What you have to do =>
Look through the data below. Collect every line where the word "computer" occurs.

··········

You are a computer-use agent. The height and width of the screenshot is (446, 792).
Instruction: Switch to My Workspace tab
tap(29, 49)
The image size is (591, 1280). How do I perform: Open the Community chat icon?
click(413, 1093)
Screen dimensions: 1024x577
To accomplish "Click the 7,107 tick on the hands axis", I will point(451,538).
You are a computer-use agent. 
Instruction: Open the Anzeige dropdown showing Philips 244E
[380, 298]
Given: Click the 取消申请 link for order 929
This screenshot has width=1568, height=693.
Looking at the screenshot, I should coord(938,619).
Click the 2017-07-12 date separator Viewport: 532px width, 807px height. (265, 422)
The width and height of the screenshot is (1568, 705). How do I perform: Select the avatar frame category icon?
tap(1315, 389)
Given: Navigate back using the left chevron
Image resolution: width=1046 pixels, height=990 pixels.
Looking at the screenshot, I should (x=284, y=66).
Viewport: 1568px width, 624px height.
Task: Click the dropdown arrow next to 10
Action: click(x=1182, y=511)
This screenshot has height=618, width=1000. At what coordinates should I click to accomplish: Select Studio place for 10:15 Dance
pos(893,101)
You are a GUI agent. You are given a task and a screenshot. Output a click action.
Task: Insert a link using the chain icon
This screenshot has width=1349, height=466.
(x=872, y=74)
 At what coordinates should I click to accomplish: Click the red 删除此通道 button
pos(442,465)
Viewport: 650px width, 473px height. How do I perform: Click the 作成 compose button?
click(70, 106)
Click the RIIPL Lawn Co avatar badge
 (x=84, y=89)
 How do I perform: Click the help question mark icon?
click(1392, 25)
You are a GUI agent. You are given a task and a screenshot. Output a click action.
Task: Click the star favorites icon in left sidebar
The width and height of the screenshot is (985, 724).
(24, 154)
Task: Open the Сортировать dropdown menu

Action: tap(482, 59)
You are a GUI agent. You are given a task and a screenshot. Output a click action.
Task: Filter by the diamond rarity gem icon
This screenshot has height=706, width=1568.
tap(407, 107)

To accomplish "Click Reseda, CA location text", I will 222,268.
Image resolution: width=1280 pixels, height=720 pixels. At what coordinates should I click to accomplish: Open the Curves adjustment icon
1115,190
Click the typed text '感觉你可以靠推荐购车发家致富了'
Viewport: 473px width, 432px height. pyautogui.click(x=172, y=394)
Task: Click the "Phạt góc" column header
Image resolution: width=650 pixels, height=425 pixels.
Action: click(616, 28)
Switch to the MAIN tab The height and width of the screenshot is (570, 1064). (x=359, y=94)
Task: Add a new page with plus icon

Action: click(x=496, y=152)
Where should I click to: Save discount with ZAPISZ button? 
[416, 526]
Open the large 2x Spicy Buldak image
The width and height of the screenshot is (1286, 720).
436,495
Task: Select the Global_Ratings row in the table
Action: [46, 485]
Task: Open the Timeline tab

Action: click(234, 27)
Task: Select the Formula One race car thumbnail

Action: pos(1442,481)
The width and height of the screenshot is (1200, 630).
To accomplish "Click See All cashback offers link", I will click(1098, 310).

··········

Response below =>
You are a computer-use agent. The height and width of the screenshot is (446, 792).
You are a computer-use agent. 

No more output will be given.